The complex is located along the Isle of Wight Bay and has a Jamaican or Caribbean theme. It is decorated with palm trees and tiki torches. The venue encompasses a six-acre compound that includes 19 tiki bars, a distillery, a radio station, a nightclub, and five stages. It has the capacity to hold 5,000 people. The outdoor area features sand and imported palm trees. Patrons can be served drinks at tables and booths that are partially submerged in the water of the bay. There is also a gift shop. The complex has 140,000 square feet of eating space and dancing areas.

=== Reception ===
The venue is known as "Destination Jamaica, U.S.A." and has been compared to Universal Studios or the set of MTV Spring Break. Approximately 800,000 people visit annually. It has been listed as one of the country's highest-grossing bars and nightclubs. In 2021, it was reported that the business was having its best year ever.

=== Menu ===
The restaurant serves lunch and dinner with a Jamaican-influenced menu that changes seasonally.

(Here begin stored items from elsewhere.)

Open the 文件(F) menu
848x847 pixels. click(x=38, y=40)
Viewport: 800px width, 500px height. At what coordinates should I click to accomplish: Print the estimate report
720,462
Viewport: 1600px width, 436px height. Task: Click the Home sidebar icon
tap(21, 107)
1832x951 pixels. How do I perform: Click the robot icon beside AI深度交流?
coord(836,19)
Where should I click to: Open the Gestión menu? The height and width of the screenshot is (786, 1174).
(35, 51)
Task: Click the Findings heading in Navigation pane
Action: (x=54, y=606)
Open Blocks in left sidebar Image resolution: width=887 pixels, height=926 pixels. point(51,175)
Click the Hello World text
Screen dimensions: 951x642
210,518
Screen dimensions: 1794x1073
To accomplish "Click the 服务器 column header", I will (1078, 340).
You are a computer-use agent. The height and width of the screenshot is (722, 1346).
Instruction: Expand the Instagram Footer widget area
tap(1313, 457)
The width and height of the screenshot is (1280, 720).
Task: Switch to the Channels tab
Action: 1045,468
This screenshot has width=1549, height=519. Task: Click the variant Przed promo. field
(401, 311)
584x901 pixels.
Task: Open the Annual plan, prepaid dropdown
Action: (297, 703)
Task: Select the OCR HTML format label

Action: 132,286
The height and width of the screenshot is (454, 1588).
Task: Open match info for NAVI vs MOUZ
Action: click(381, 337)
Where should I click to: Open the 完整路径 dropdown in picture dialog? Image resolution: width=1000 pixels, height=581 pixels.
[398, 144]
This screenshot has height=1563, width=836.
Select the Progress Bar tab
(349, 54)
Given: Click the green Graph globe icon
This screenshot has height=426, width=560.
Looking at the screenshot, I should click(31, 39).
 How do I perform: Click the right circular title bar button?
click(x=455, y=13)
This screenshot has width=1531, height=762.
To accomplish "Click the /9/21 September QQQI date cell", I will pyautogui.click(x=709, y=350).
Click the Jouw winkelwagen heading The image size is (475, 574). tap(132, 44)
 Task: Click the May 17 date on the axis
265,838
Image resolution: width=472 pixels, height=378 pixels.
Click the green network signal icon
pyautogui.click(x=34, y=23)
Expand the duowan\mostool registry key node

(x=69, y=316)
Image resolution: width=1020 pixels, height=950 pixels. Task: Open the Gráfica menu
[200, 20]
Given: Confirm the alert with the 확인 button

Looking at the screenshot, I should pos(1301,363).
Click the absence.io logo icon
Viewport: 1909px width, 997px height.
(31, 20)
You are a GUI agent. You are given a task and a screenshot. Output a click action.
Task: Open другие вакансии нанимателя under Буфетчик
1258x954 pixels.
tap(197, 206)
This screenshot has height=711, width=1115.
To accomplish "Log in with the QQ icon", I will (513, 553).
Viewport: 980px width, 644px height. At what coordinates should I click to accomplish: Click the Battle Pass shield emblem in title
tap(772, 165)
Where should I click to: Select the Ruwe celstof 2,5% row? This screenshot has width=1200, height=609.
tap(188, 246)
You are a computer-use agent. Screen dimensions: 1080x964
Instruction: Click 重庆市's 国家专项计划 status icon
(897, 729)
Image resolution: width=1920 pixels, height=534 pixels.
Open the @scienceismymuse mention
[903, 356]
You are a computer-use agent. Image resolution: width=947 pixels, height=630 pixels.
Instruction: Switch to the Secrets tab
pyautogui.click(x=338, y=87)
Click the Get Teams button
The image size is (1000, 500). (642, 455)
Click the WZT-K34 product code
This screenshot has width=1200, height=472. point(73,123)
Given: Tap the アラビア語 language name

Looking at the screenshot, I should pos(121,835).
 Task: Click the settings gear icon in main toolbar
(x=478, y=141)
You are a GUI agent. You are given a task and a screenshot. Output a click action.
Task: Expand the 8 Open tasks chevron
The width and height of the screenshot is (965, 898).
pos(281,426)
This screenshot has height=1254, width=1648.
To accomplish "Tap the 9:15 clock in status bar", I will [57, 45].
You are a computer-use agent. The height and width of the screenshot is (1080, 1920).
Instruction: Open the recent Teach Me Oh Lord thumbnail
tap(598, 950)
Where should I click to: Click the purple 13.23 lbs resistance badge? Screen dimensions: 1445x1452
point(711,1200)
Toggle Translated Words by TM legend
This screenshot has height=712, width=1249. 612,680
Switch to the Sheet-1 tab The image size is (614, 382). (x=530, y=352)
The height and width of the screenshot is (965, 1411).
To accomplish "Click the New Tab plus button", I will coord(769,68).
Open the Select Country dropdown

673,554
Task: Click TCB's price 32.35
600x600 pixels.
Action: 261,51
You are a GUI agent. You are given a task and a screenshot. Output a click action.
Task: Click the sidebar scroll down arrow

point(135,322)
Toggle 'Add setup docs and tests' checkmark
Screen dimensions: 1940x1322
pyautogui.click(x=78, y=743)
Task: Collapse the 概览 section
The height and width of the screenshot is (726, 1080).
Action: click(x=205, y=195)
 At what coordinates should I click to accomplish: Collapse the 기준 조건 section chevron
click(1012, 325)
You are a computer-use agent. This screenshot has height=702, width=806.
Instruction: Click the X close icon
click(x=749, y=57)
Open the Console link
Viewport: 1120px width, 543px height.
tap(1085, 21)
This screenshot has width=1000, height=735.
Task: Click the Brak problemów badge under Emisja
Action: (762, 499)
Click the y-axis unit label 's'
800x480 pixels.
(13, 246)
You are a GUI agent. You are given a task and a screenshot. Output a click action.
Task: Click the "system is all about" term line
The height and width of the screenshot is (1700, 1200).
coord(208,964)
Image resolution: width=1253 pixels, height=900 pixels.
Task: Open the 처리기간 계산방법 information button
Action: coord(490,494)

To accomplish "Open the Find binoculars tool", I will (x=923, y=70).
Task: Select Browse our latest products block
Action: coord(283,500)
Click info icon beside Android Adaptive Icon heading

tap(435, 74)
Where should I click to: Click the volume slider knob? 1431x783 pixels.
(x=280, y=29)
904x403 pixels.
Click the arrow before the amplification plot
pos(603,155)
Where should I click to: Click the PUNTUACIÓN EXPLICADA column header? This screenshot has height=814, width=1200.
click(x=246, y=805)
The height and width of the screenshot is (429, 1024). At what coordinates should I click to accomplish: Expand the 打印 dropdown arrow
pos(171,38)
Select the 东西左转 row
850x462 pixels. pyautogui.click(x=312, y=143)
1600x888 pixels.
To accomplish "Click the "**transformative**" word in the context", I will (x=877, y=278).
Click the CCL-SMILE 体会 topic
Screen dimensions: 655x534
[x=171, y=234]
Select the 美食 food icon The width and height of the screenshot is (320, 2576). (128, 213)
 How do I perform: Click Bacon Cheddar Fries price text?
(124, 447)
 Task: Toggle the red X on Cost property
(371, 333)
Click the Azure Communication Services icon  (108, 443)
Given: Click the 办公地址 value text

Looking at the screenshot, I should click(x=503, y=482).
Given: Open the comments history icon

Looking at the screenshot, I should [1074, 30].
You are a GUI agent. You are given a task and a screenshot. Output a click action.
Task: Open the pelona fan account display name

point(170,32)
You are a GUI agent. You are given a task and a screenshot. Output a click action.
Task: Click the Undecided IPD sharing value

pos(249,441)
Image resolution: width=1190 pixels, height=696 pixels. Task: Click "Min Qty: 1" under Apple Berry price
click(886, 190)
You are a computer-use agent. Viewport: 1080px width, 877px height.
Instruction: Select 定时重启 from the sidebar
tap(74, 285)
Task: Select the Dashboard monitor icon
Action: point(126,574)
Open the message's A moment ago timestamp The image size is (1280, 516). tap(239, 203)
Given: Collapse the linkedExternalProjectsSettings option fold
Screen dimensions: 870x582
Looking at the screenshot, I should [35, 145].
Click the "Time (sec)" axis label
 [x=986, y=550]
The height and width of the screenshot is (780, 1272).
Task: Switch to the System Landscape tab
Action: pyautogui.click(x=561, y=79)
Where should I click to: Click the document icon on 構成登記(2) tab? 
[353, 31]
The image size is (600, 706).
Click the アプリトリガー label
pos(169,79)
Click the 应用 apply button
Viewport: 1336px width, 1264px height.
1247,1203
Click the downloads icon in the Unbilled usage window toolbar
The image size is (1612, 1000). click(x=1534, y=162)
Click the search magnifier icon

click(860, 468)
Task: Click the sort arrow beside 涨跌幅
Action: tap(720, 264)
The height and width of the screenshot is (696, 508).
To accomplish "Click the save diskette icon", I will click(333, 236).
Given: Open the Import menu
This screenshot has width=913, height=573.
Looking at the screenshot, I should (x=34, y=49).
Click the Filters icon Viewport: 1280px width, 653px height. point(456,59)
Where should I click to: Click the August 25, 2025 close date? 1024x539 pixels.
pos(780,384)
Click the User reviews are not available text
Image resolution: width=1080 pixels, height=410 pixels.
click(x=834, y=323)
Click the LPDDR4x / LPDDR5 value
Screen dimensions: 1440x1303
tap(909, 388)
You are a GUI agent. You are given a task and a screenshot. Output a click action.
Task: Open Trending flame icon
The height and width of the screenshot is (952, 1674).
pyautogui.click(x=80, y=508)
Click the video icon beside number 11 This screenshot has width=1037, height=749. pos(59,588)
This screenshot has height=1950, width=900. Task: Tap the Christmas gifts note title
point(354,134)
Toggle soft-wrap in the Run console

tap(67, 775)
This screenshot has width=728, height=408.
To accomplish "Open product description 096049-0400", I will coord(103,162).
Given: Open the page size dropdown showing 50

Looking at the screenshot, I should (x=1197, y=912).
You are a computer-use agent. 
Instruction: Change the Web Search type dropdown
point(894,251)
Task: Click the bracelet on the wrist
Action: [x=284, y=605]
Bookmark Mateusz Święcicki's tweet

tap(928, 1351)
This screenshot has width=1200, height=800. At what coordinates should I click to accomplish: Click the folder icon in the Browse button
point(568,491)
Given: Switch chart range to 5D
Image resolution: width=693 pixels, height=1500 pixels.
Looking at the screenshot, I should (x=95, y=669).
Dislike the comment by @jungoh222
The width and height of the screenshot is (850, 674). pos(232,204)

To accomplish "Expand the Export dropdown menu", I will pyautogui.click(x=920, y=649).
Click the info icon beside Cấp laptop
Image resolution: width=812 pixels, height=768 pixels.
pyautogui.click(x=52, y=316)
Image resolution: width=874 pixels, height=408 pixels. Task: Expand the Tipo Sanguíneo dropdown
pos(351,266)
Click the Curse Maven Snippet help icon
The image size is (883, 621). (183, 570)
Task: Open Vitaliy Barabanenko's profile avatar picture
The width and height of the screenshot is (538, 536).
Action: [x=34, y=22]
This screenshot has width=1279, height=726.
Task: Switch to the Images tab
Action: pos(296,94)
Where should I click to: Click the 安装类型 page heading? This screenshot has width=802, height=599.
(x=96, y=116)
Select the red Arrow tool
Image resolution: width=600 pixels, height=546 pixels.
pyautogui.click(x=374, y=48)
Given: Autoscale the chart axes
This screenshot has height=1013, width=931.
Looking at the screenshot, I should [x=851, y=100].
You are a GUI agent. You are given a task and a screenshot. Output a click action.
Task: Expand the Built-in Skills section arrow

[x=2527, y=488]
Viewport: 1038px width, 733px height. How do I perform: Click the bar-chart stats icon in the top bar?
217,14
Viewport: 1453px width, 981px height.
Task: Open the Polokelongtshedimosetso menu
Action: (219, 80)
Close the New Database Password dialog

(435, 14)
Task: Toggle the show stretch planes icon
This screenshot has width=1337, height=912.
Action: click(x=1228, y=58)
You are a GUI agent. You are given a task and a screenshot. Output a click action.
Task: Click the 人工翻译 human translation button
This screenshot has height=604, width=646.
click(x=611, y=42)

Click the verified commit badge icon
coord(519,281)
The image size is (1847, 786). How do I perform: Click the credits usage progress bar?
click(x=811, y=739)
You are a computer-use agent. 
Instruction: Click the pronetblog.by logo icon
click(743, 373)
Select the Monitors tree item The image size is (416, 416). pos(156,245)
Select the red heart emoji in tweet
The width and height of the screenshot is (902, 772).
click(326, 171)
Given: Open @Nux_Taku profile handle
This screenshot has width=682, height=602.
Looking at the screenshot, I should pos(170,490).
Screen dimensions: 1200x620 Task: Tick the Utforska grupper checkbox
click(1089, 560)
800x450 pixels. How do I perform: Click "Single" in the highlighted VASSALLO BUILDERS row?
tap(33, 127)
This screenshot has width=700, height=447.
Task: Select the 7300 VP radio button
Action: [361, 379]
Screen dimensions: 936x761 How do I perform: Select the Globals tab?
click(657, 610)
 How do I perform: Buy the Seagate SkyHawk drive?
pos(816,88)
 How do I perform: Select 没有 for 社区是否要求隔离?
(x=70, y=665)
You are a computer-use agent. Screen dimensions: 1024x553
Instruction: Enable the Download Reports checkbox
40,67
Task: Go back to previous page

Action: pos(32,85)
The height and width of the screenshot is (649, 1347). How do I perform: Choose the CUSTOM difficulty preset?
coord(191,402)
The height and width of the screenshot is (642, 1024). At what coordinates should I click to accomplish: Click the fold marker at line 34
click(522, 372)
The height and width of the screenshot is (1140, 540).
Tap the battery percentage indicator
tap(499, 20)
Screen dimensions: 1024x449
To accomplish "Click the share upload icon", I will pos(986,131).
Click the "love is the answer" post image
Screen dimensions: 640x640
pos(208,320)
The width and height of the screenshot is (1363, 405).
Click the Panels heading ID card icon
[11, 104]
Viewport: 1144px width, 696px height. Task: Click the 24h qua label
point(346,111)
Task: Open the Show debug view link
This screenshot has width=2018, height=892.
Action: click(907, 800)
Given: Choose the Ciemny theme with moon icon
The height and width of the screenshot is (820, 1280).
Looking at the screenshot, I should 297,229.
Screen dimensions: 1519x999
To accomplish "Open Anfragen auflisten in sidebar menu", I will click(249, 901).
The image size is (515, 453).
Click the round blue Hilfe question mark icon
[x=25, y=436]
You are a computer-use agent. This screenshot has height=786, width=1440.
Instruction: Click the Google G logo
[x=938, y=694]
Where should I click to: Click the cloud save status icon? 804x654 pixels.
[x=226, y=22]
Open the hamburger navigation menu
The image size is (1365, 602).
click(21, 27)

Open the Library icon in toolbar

Dishes have included jerk chicken, Jamaican pizza, Caribbean quesadillas, burgers, salads, ribs, and steak, with a focus on locally sourced seafood. A "jerk-chicken cheesesteak" has also been on the menu. The bar serves beers, wines, and handcrafted cocktails made with spirits from its on-site distillery. Frozen drinks mentioned include the "Pain in de Ass" and "Dirty Banana." Grapefruit and orange "crushes" are also available.